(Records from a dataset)
* * *

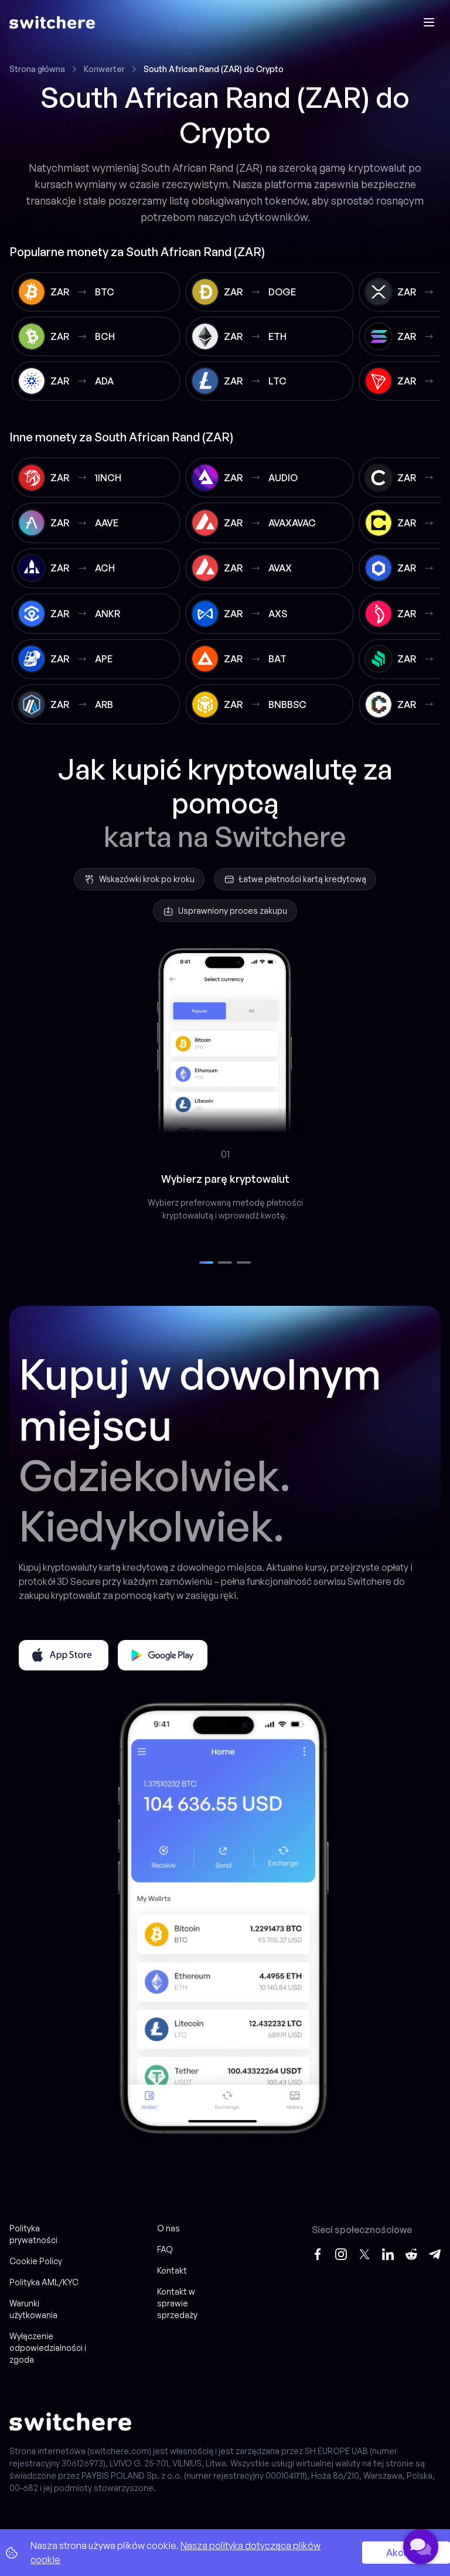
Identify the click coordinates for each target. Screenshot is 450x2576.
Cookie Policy (35, 2261)
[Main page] (52, 22)
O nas (168, 2228)
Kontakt (172, 2270)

* * *

■ INSTRUCTIONS FOR THE TASK
No pictures go in the copy. Set down all the data exactly.

■ SOLUTION TO THIS PROBLEM
Identify the click coordinates for each target. Screenshot is 450x2576.
Cookie Policy (35, 2261)
[Main page] (52, 22)
O nas (168, 2228)
Kontakt (172, 2270)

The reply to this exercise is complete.